(CN) – In a victory for environmentalists, the 5th Circuit reversed a decision that would have allowed the completion of a coal-fired plant in Texas, the construction of which began under the Bush administration’s relaxed pollution controls.
Sandy Creek Energy Associates started building the plant in Riesel, Texas, after the Environmental Protection Agency lifted certain emissions regulations under the George W. Bush administration in 2005.
Although Sandy Creek embarked on the project in January 2008, the D.C. Circuit struck down the Bush policy the very next month. The Sierra Club and Public Citizen sued to halt plant construction in August 2008.
The plant would have emitted more than 10 tons of mercury per year. Mercury can damage the nervous system, and the EPA regulates it as a pollutant.

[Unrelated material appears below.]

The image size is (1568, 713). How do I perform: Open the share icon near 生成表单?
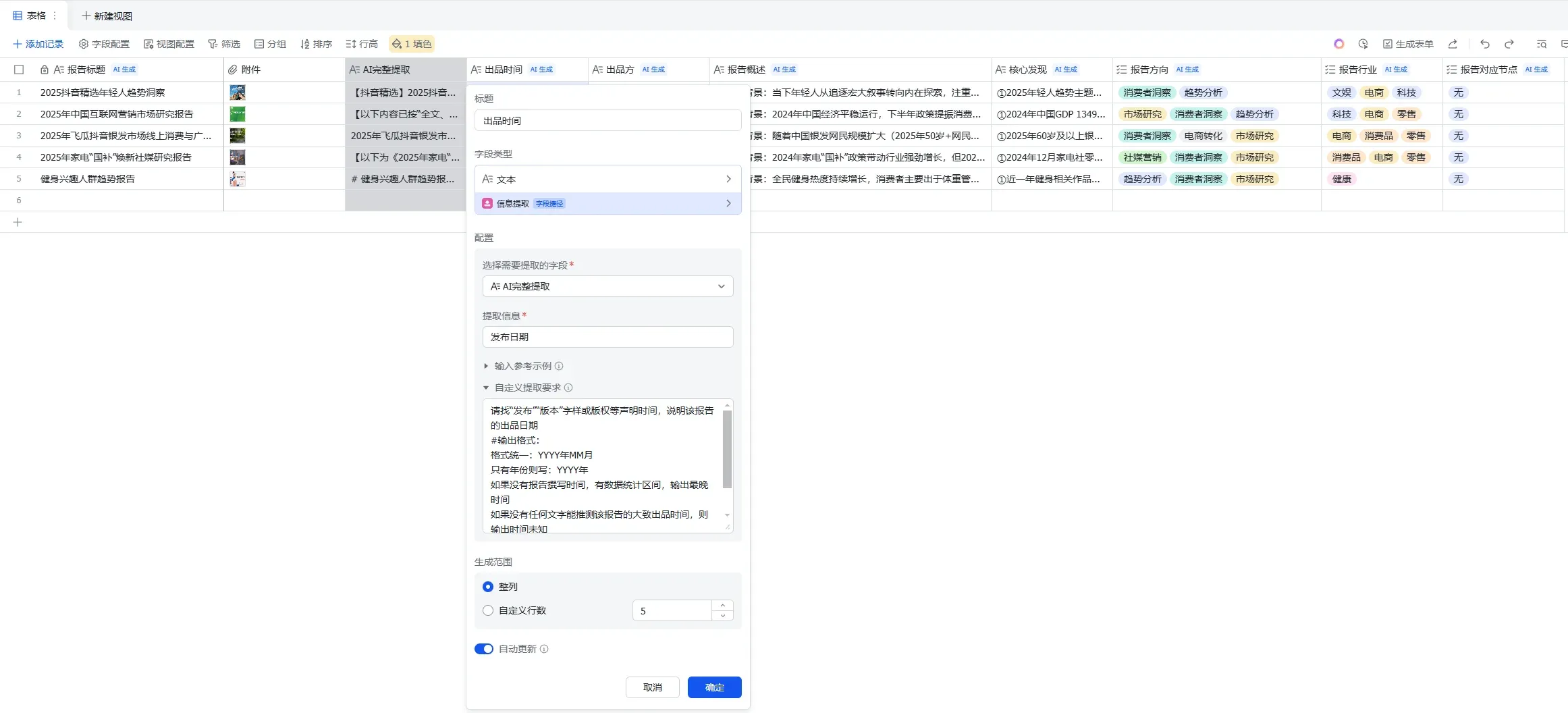(x=1453, y=43)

The New Orleans-based appellate panel found that Sandy Point lacked a determination assuring maximum control over pollution at the plant. Such determinations are required on a case-by-case basis to assess every hazardous air pollutant; the Sandy Creek permit only assessed mercury.

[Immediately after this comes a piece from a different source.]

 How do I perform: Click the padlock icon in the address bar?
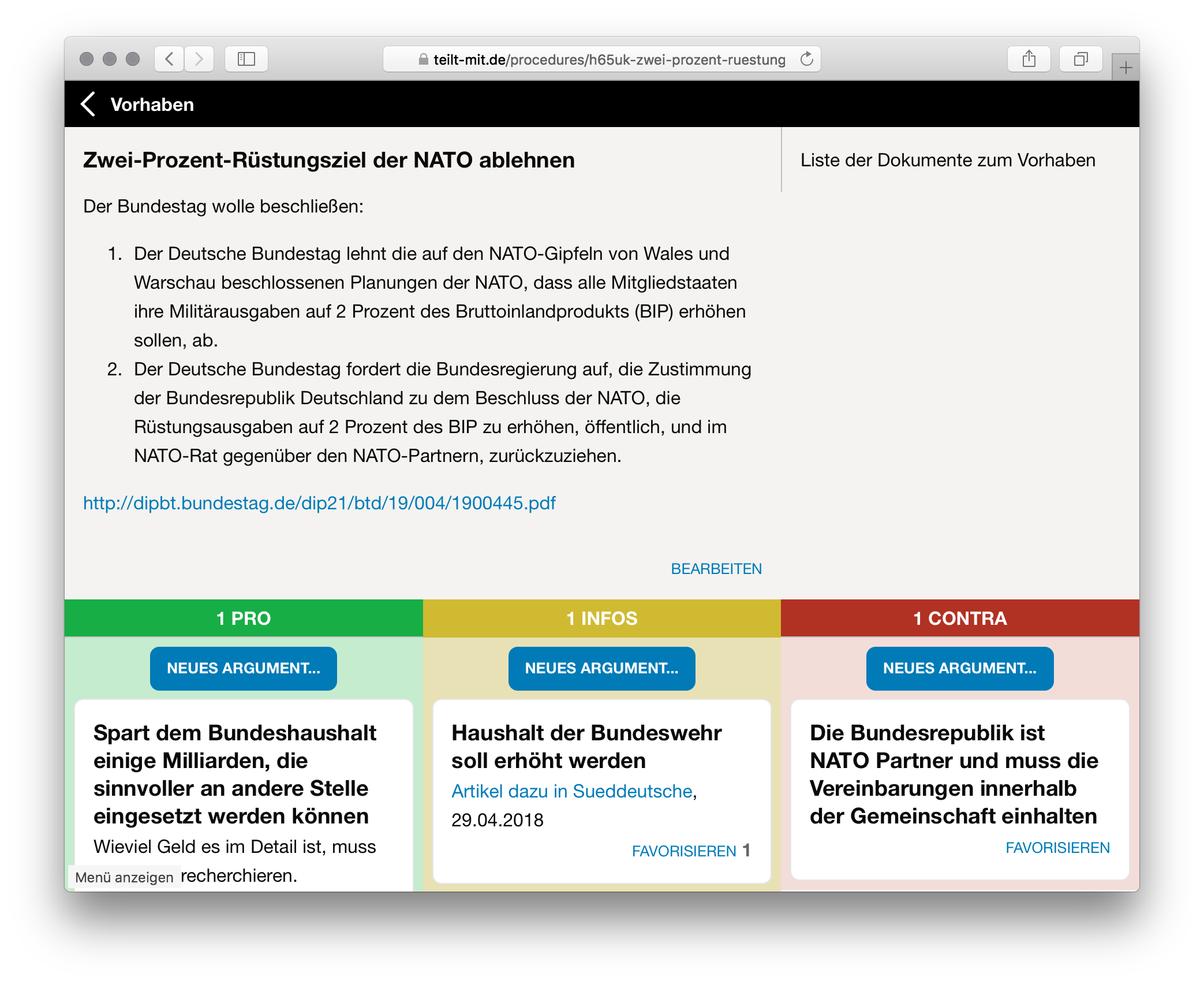tap(424, 59)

“Thus, the question really is not whether Sandy Creek must comply with [the Clean Air Act] but rather, the question is when and how,” Judge Fortunato Benavides wrote for the court (emphasis in original).
The day construction started is irrelevant, the court said, as the plain language of the Act says no one may construct without such a determination.
Sandy Point’s claim that the Texas Commission on Environmental Quality’s failure to make a decision on its plan constitutes a determination also failed in the 5th Circuit’s view.
The court noted that Sandy Point’s construction prior to March 2008 could not be considered in violation of the Act.